Te quiero más que a la salvación de mi alma

Te quiero más que a la salvación de mi alma
Catalina en Abismos de pasión de Luis Buñuel

HENRY JAMES Y EDITH WHARTON

La mecanógrafa de Henry James, p. 143
TRANSMISOR: ¡Es una calle preciosa! El piso también es precioso. (Pausa.) Pero quizá esté un poco demasiado lleno de la señora Wharton.
RECEPTOR: ¿El piso?
TRANSMISOR: El piso, para empezar; pero también la Rue de Varenne. Todo París, en realidad, toda Francia. La señora Wharton llena todo el espacio disponible, como recordará por sus visitas a Lamb House y sus incursiones en el terreno circundante.
RECEPTOR: Creía que en París cabría más fácilmente que en Rye.
TRANSMISOR: En París cabe cualquiera, pero la señora Wharton desentona, como un marco precioso en una pintura de mal gusto.
RECEPTOR: No está siendo usted nada amable con ella. Estoy segura de que a la señora Wharton le agrada mucho su compañía.
TRANSMISOR: Eso me dice ella y también me lo dice el señor James, y desde luego me halaga que una escritora americana tan importante me haga caso. Sin embargo, para serie sincero, estoy un poco harto. Para ella apenas me diferencio de uno de esos perros falderos que tiene encima a todas horas y, a su vez, esos perros son indistinguibles de sus también omnipresentes pieles, aunque más escandalosos y malolientes. ¡Y los sombreros!
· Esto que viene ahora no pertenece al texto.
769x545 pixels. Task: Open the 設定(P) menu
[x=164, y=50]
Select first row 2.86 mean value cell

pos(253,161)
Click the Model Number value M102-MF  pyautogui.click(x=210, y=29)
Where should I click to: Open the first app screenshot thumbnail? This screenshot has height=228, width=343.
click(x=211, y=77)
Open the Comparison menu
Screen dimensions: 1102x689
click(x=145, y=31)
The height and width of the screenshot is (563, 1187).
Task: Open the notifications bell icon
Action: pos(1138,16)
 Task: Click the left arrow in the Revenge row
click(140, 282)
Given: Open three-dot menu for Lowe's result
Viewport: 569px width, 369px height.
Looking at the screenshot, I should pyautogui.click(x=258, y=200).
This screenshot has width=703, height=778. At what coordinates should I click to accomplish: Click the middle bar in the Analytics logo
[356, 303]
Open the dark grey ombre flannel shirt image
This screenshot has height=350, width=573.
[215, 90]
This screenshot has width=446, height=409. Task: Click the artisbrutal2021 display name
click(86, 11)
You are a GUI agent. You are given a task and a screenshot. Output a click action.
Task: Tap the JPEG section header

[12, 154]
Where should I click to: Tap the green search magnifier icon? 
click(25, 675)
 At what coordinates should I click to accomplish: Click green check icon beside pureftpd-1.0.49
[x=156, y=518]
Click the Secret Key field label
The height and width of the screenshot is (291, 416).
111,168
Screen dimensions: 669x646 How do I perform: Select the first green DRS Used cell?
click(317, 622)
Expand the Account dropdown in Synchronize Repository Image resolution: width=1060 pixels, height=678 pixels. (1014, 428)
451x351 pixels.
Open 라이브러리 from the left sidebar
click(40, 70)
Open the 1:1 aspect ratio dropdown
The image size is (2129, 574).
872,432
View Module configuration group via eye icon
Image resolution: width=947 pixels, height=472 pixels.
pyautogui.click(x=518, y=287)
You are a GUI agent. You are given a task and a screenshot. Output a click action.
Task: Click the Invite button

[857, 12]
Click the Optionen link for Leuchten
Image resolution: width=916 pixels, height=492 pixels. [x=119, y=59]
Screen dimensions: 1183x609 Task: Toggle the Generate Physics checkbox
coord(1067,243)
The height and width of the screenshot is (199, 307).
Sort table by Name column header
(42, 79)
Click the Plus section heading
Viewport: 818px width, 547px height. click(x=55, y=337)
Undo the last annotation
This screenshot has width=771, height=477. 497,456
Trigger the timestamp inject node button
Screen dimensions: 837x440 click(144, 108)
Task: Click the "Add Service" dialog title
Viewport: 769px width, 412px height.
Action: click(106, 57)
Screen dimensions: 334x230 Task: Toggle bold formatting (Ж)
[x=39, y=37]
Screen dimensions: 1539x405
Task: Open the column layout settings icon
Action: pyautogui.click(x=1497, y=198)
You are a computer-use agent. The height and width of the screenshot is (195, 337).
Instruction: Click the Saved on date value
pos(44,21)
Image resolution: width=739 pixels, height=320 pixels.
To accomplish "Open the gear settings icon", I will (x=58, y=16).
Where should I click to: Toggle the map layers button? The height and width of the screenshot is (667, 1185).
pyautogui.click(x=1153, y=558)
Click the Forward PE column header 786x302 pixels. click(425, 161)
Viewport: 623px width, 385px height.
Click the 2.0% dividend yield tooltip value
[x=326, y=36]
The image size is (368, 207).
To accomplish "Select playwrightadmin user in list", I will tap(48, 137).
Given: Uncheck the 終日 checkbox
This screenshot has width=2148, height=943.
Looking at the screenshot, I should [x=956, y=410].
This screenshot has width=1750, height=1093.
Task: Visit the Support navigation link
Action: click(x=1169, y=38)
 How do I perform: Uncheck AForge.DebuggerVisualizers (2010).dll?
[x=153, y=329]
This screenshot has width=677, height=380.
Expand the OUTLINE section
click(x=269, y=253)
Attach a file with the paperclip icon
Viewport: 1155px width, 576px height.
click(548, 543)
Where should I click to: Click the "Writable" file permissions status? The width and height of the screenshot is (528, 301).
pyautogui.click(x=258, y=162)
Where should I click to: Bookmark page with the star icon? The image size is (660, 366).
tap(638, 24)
Son como extraños animalitos encaramados en lo alto de su cabeza. Temo constantemente que alguno se me eche encima.
RECEPTOR: La señora Wharton viste muy bien.
TRANSMISOR: Eso depende de a lo que se refiera exactamente con «bien”. Viste de forma muy completa, como una pata de cordero servida con toda la guarnición. No he visto nada tan completo como sus botas. Si no fuese evidente que posee un vehículo a motor, cualquiera diría que pretende cruzar los Alpes a pie.
RECEPTOR: Al señor James le entusiasman las excursiones motorizadas, ¿verdad?
TRANSMISOR: Sí, se entusiasma como un niño siempre que se le propone una salida, o más bien se le anuncia, ya que la señora Wharton no propone las cosas.
RECEPTOR: ¿Lo acompaña usted en estos viajes?
TRANSMISOR: Cuando no se me ocurre una excusa para no ir ... , es decir, una excusa aceptable para la señora Wharton, que no razona como el resto de los mortales. Para ella, sus deseos son un motivo que supera cualquier otra consideración.
RECEPTOR: Creía que sabría apreciar usted la oportunidad de poder contemplar la campiña francesa de manera tan cómoda.

TRANSMISOR: ¿Cómoda? Le aseguro que los asientos son todo lo cómodos que permite el tapizado, y las llantas de caucho funcionan de manera admirable en las malas carreteras; pero ¿comodidad? ¿Que te zarandee el viento, te asfixien los gases del combustible y te ensordezcan los chasquidos, traqueteos, silbidos y bocinazos de esa máquina infernal? No, señorita Wroth, si me habla de comodidad deme una terraza espaciosa y aireada con vistas al canal de la Mancha. Y, además de la comodidad personal, no se olvide usted de la pobre campiña francesa, invadida por una suerte de ejército victorioso que, además de arriesgar la vida de personas y animales, obliga a las tabernas rurales a preparar manjares para hordas de extranjeros exigentes: es la mayor insolencia que les ha tocado vivir en esta tierra desde la invasión de los godos.